Recherche sur les maladies infectieuses et immunitaires

Mise au point des vaccins au XXIe siècle

Dr Rafick-Pierre Sékaly

Le Réseau canadien pour l'élaboration de vaccins et d'immunothérapies (CANVAC), l'un des réseaux fédéraux de centres d'excellence, travaille à l'élaboration de vaccins prophylactiques et thérapeutiques contre le cancer et les infections virales mortelles. Les maladies ciblées incluent l'hépatite C et le VIH/sida, et plus de 15 vaccins viraux ont déjà été homologués en Amérique du Nord. Le CANVAC appuie la demande de propositions de l'IMII « Réponse de l'hôte au syndrome respiratoire aigu sévère (SRAS) », en soutenant les projets retenus et en donnant accès à ses installations de base ultramodernes.

Le Dr Rafick-Pierre Sékaly, président du CANVAC et professeur et chercheur au Centre de recherche du Centre hospitalier de l'Université de Montréal (CR-CHUM), a obtenu plusieurs subventions et bourses des IRSC. Son travail porte sur les aspects mystérieux du système immunitaire des personnes capables de résister aux virus qui attaqueraient facilement l'immunité d'autres personnes. Ces personnes peuvent fournir des pistes aux chercheurs, qui espèrent utiliser des stratégies immunitaires similaires dans le développement des vaccins. « Mon but ultime est de définir précisément les caractéristiques d'une réponse immunitaire qui confèrede la protection », explique le Dr Sékaly.

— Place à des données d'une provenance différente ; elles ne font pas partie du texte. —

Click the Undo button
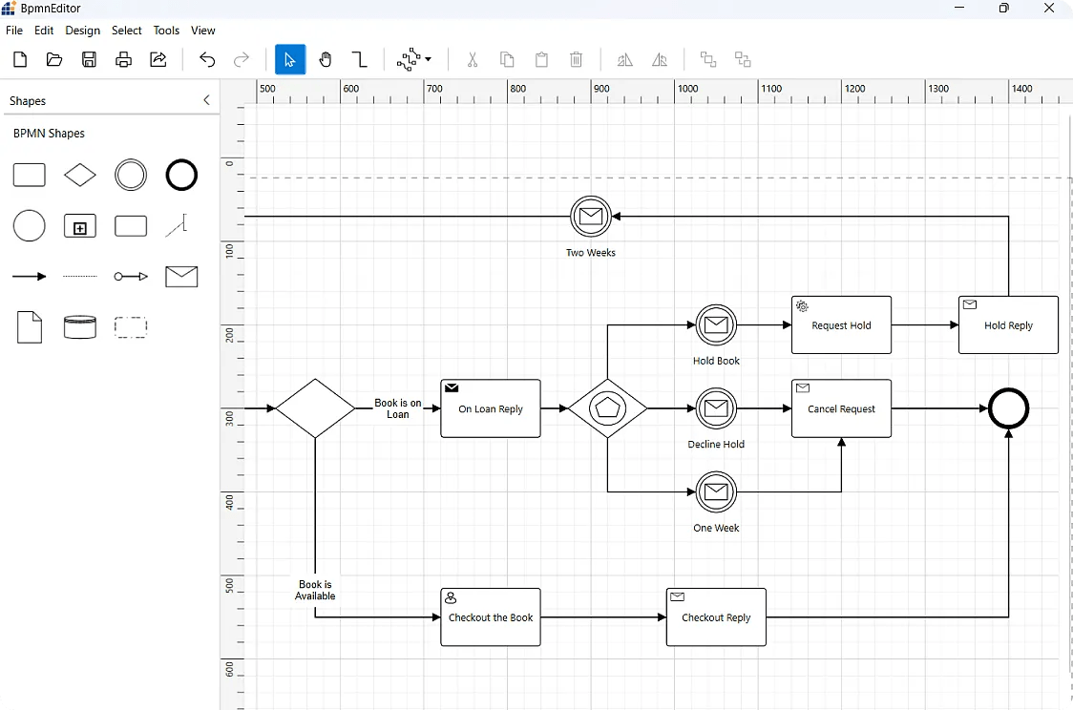 click(207, 59)
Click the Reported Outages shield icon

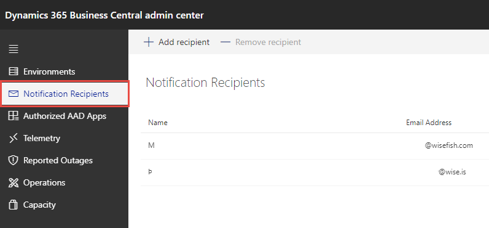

Il donne l'exemple des personnes infectées à l'hépatite C qui, dans 20 % des cas, peuvent éliminer le virus spontanément. À Nairobi, une population de prostituées ayant fait l'objet de nombreuses études a également échappé à l'infection au VIH malgré une exposition répétée au virus.

« Nous aimerions connaître comment le système immunitaire peut à lui seul contrôler la virémie ou un agent pathogène afin d'élaborer un vaccin qui agirait de la même façon », explique le Dr Sékaly.

L'objectif des recherches effectuées dans son laboratoire et à CANVAC est de mettre au point des épreuves afin de déterminer les éléments intervenant dans la protection. Les nouvelles technologies, y compris les percées de la génomique et la capacité d'effectuer des épreuves multiparamétriques (capacité d'étudier plusieurs paramètres d'une seule cellule), permettent de surveiller des composantes discrètes de la réponse immunitaire aux agents infectieux, ce qui a entraîné l'accroissement des capacités pour le développement des vaccin.